▽

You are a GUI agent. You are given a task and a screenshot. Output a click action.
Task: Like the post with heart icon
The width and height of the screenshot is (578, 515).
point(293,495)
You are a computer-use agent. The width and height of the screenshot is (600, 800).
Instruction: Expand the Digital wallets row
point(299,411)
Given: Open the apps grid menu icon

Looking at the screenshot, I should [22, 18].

△
▽

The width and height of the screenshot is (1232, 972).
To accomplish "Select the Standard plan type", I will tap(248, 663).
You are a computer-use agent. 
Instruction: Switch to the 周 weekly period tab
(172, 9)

△

What this task involves
Report only the number of lines that hold the string "computer" in this listing.

Result below
2